Through content improvements and link building, we should begin to see the top three and 4-10 numbers increase over time. Additionally, through these efforts, more and more existing pages will begin to rank higher, increasing our placements in the top three spots, as a result.
5. Link acquisition
For link acquisition, you mainly want to make sure that the time being spent on link building is resulting in links being acquired.
And there’s a lot that goes into link quality.
However, Google doesn’t disclose the details of their algorithm, and they change it every day, so there’s no way to know for sure what the big G is looking for.
On the other hand, from our experience with link building work, we can tell you that good backlinks (ones that actually move rankings) usually have the following characteristics:
- They come from trustworthy websites – This is why links from sites like TechCrunch, Business Insider, etc., are so valuable. They send valuable trust signals to your site and tell Google that your stuff is legitimate. If you think about it, this makes a lot of sense. Humans are trusting the things they read on these sites, so why shouldn’t Google?
- They contain relevant anchor text – The backlinks that have the biggest impact on your rankings contain anchor text that aligns with the keywords you’re trying to rank for. However, we want to be careful about overusing these anchors. Google has fail-safes in their algorithm, such as Penguin, to prevent people from being able to manipulate their rankings too easily with their link profile.
- The sites or pages linking to you are topically relevant – This is probably one of the most important factors. Google knows that the people who are looking for the topics you’re writing about are most likely reading other blogs, as well. They know what other keywords your audience is searching for and what other sites they’re visiting—so getting links on these sites will have a significant impact on your rankings.
- The link is “dofollow” – Google and other search engines ignore links with the “nofollow” tag attached to it. “Dofollow” isn’t really a thing. It just means the link doesn’t have a “nofollow” tag.
- The links are editorially placed – This might be the biggest thing Google is looking for. They’re using linking signals to rank sites since links are how they can see what pages people are backing up online. And editorial placements are tough, since securing them involves persuading people to link to something you made because they think it’s awesome.
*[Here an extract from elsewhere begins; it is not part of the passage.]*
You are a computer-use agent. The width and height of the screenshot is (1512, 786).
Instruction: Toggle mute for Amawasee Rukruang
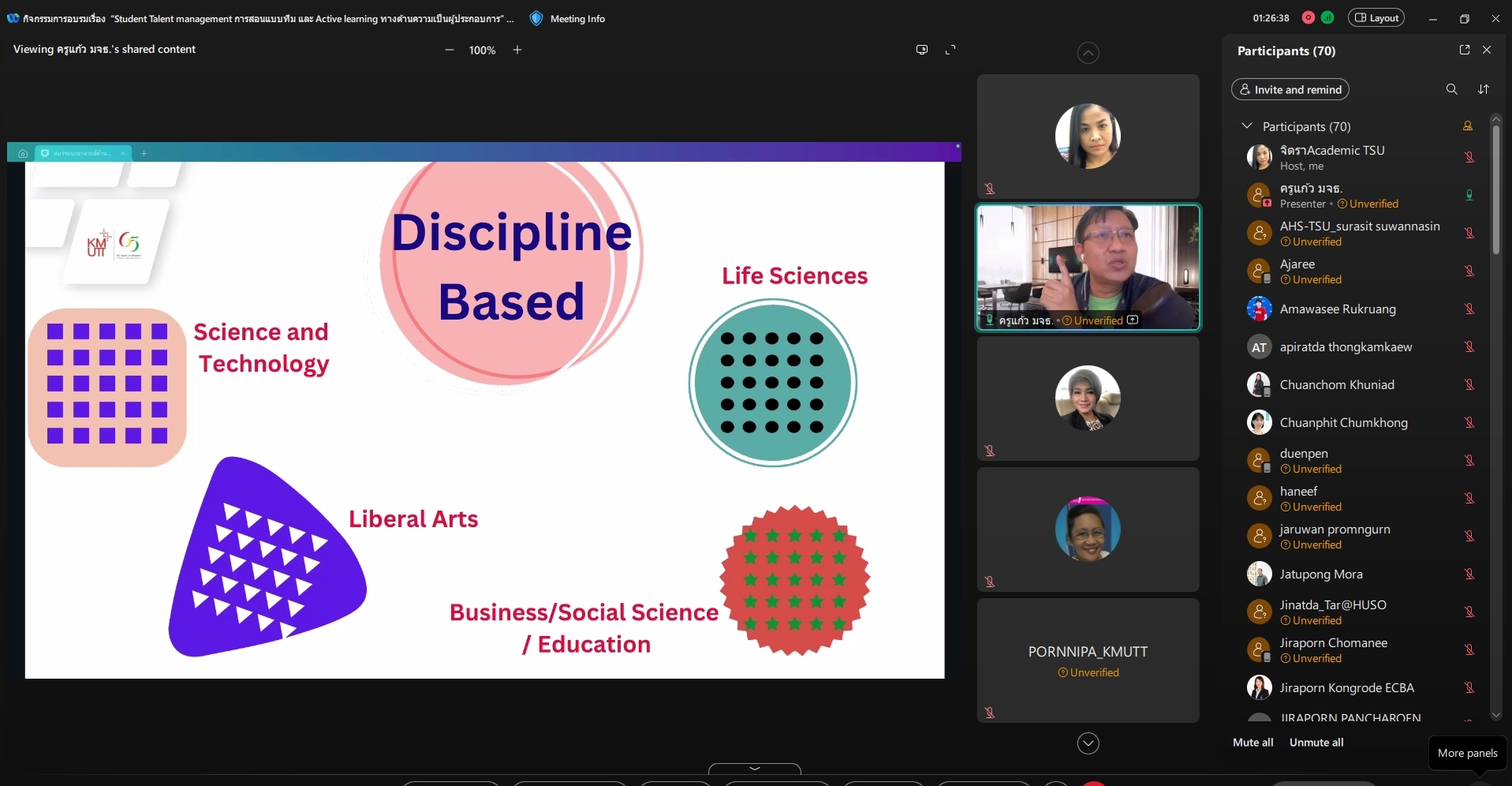(1469, 309)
So, what’s a good way to measure link acquisition? By measuring the cost per link over a longer period of time.
But not as a way to determine who you should work with for link building.
Instead, it’s a way to figure out what it costs to get a single backlink in your niche, for your site, so you can make better decisions about where to invest your link building efforts.
According to Siege Media, the average cost per link for outreach-driven link building can be as high as $1,000.
However, with a solid linkable asset, you can eventually drive down the cost per link over time with natural link acquisition, as they explain in this section:
Therefore, definitely look at your cost per link, but use it to make directional decisions, rather than to decide who you invest in for this type of work. Any expert or agency who does it legitimately will probably be within a cost-per-link range of $500-$1,000.
Conclusion
Hopefully, after reading this, you have a way to accurately measure the ROI of your SEO and make well-informed decisions based on different KPIs.